While changes in p, q, x, and y do not affect the relative share of fixations each attribute receives, they do have strong effects on the overall number of fixations made in a decision. This is the next result in Table 1. This reflects the fact that people choose in fewer fixations (i.e., more quickly—because fixation durations do not vary systematically) when one option is much better than the other. In fact, in the next section, we use an alternative analysis to show that these effects of p, q, x, and y occur because people are sensitive only to the difference in probabilities q − p and because p, q, x, and y are correlated with q − p in the choice set.

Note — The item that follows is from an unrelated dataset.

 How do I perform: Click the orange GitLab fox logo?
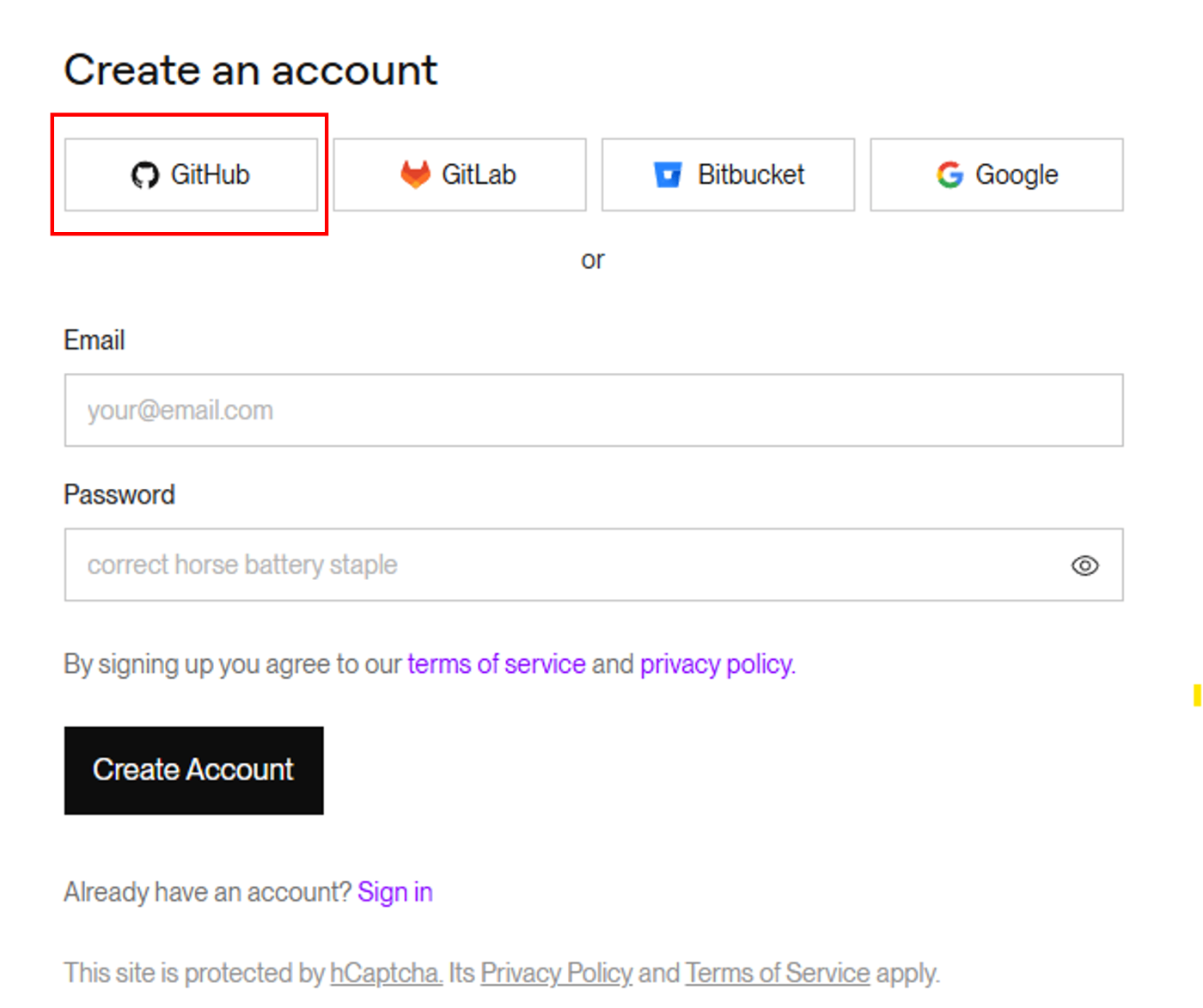point(415,174)
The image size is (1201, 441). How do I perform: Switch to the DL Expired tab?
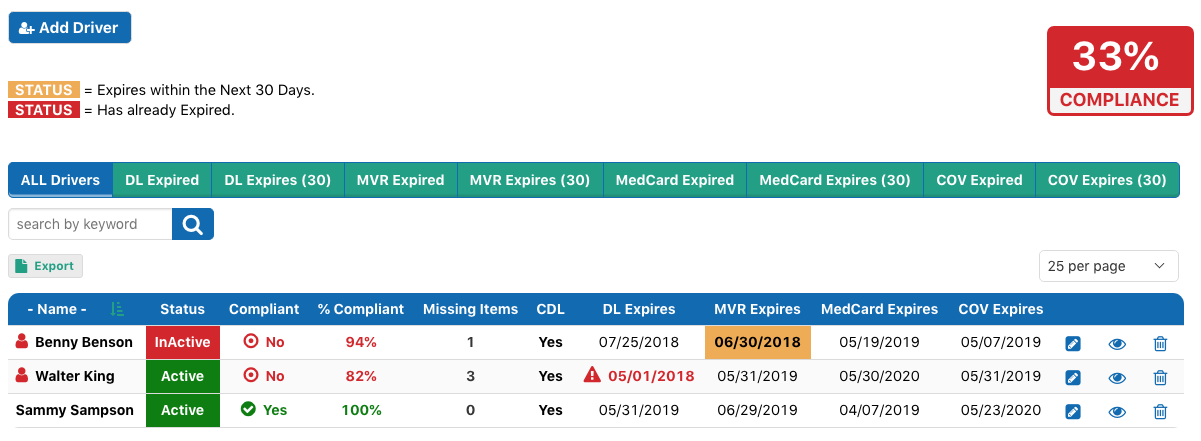pos(162,180)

Varying decision time across choices is inconsistent with literal expected utility because multiplication time should be largely independent of the magnitudes being multiplied (and if not, there would be the need to explain why the size of the probability multiplicand matters but not the amount multiplicand). But varying decision times are a core property of decision models that posit the accumulation of evidence, such as decision field theory and decision by sampling: Evidence is accumulated for longer in decisions with more finely balanced choices. The priority heuristic also predicts that choice time differs across different decision problems, as rules are applied sequentially until a decision is made. But all of the simple choice problems here are solved at the second rule (“choose the option with the lower probability of the minimum outcome”), so the priority heuristic cannot account for the systematic differences in decision time across choices here.

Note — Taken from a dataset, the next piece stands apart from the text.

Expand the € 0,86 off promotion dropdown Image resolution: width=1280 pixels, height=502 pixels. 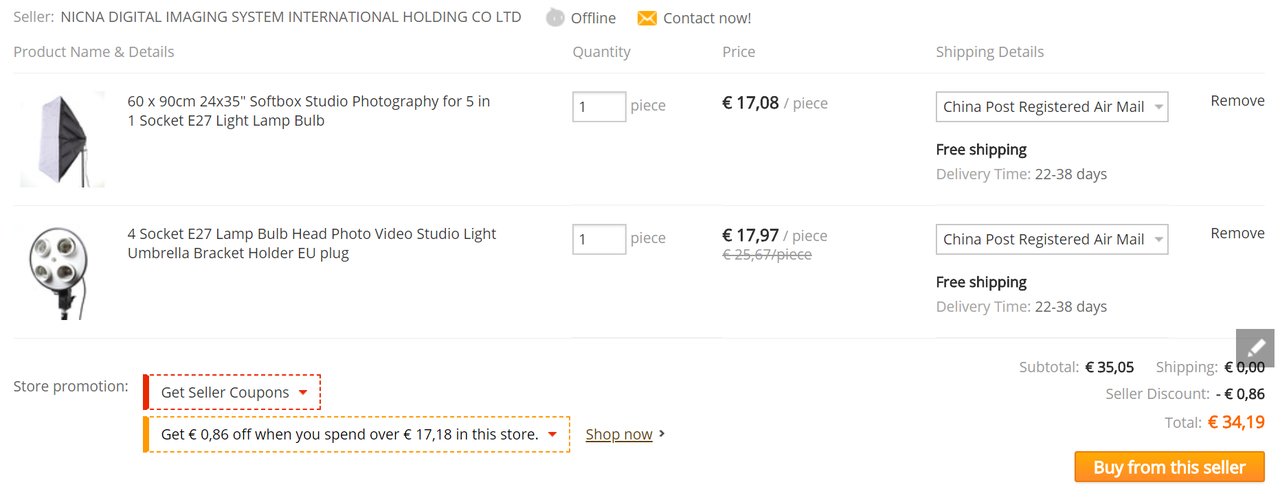pyautogui.click(x=357, y=434)
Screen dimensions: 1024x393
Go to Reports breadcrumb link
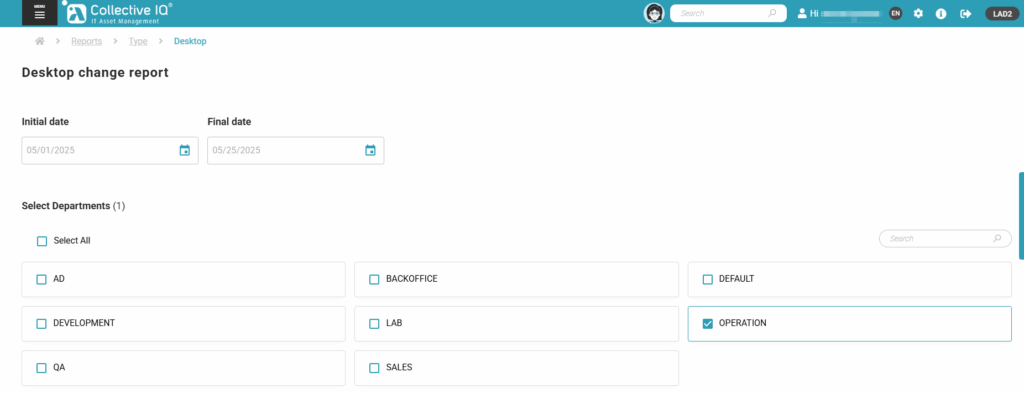pos(87,41)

Similarity and the transition matrix
Do eye movements depend on the difference in the probability of winning and the difference in the amount to be won? We explored this question by examining whether the transition matrix interacted with the difference between x and y and the difference between p and q. The results are shown in the “Difference Interactions” columns of Table 3. We scaled differences to have an overall range of 1, allowing the interaction coefficients to be understood as the effect of differences changing from their minimum to maximum values. The interaction with the intercept indicates that people took 24% fewer fixations to make a decision when the difference q − p was at its maximum. The bigger the difference in probabilities, the faster people made their decision (Glöckner & Herbold, 2011; Janowski & Rangel, 2012, also find fewer fixations for dissimilar gambles). Our results also show that when the difference in probabilities was larger, people looked less at the risky gamble (i.e., they looked more at the larger probability), made fewer between gamble eye movements, and made more regret direction eye movements, although there is no effect on the proportion of fixations to probabilities. The difference in amounts does not have any significant effect on the transition matrix.
Discussion
In interpreting these results, we note that the effects of probability difference and amount difference on the transitions are small in magnitude, with the only large effect being that people chose more quickly when probabilities are more different (Table 1). Fiedler and Glöckner (2012) also explored how the number of fixations varied across choices in a subset of the analysis we completed. They found more fixations to options with higher probabilities, more fixations to options with higher amounts, and more fixations in total when the expected values of gambles were similar. Here, we have replicated this pattern and extended the analysis by exploring how the relative frequencies of fixations varied within the overall total. Within the overall total, the effect of attribute values on the proportion of fixations and transitions of each type is modest, consistent with Reutskaja, Nagel, Camerer, and Rangel (2011), who found that the split of fixations between two snacks was not affected by the subjective values of the snacks, and with Janowski and Rangel (2012) who found, in a choice between a sure zero and a lottery offering a gain with some probability otherwise a loss, that the split of fixations between the gain and the loss was independent of the expected value.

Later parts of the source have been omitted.